On Dec 27, 2016, at 7:39 PM, Schneider schneidt@mail.nih.gov wrote:
Ken:
I have been wondering the same thing.
It's not functional on Mac OS X for more than a year and the guy responsible for it doesn't respond.
The last time I could put a lot of time into trying to get GPC building for Mac OS X versions 10.8 or later, there were two big items (so far) that needed to be fixed to get past stage 1 building GPC with any of the GPC supported base gcc versions.
1. Starting with Mac OS X 10.6 (and a later than GPC gcc supported version) Apple started using system version dependent compile time version determined linker and library specs for the build driver. The solution I believe is to back port from a later version of gcc containing Apple's system versioning mechanics code so the older GPC/gcc combinations work in the same system version specific manner with the necessary/correct linker and library specs.
2. The older GPC/gcc supported versions' autoconfig config files have assumptions built into them that does not hold correct in a post Mac OS X 10,6/10,7 compilation setting.. Of particular note, config items (e.g., compiler and linker macros and directives) critical to successful stage 1 bootstrapping doesn't get feed on to later bootstrapping stages in a manner to get anything built. (Part of the problem here is that Apple reorganized some of the system header file locations starting with Mac OS X 10.8 so quite a few of the autoconfig test programs fail unless you can get them to use an older version of the system headers and linker libraries.)
The older GPC/gcc supported versions have issues with Apple's now stock llvm based tool chain. For compiling code issues with Apple's stock clang C compiler, the solution the old versions GPC/gcc code bases is to use one the current version GNU gcc Mac OS X ports to do the compiling. For assembler related issues, the solution is to build and configure to use GNU's as assembler and for that to work you have to be specific to invoke a GNU gcc instead of getting hijacked by XCode's aliasing of gcc/cc to the llvm based integrated clang compiler/assembler. There are also linker issues; however, unfortunately, for Mac OS X 10.11 and later there is no alternative linker solution other than Apple's llvm based integrated linker.
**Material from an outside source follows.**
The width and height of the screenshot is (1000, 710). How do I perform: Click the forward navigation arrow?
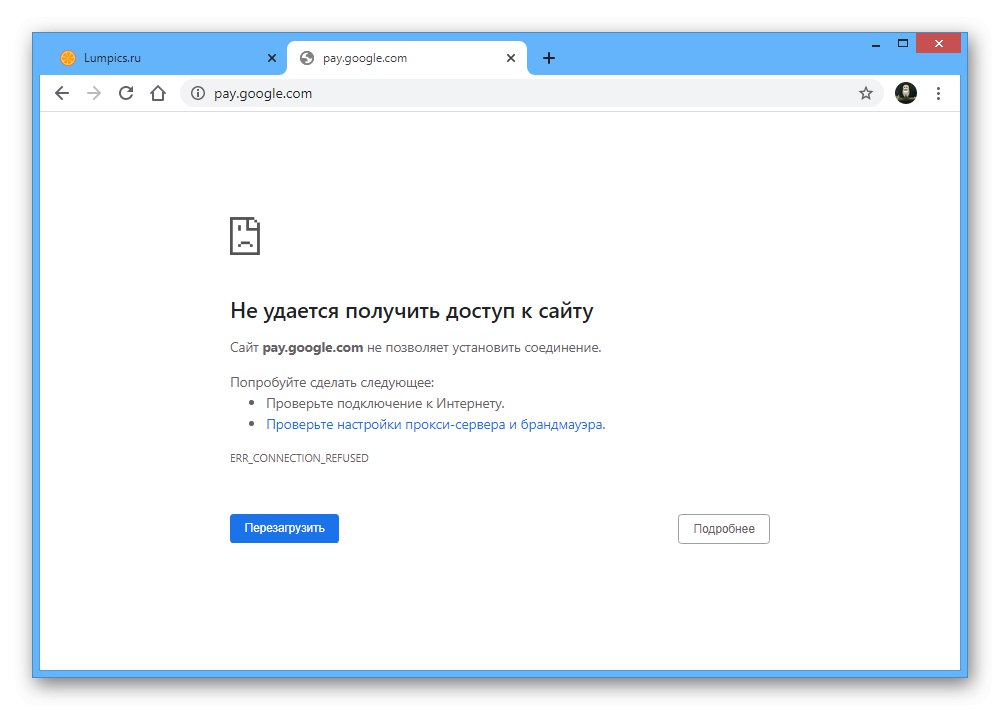[x=94, y=92]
Using a Mac OS X built current gcc version for compiling, I was able to get through stage 1 GPC/gcc config, compile and GPC RTS build after trail and error messaging of config parameters and compiler building flags. (Until item 1 above is fixed, the GPC RTS build system requires some hand tweaking for a linking issue to get the RTS built in stage 1.)
As far as the work involved goes, item 1 above looks to be the easiest and a fairly straight forward back port from a newer version of gcc to one or more of the supported GPC/gcc version. I think accomplishing the item 1 fixes will be a necessary and good start in fixing item 2 problems since that should fix autoconfig going off the rails into bogus cross compiling land due to linker issues.
Overall, it would be a lot simpler if GPC was updated to use a closer to current gcc version since all the multitude of changes due to Apple's change over to a llvm based tool change stock base and reorganization of system hearer and library files have already been "solved" by the mainline gcc maintainers. However, as Waldek alludes to in a later e-mail, the updating is a pretty big task iitself.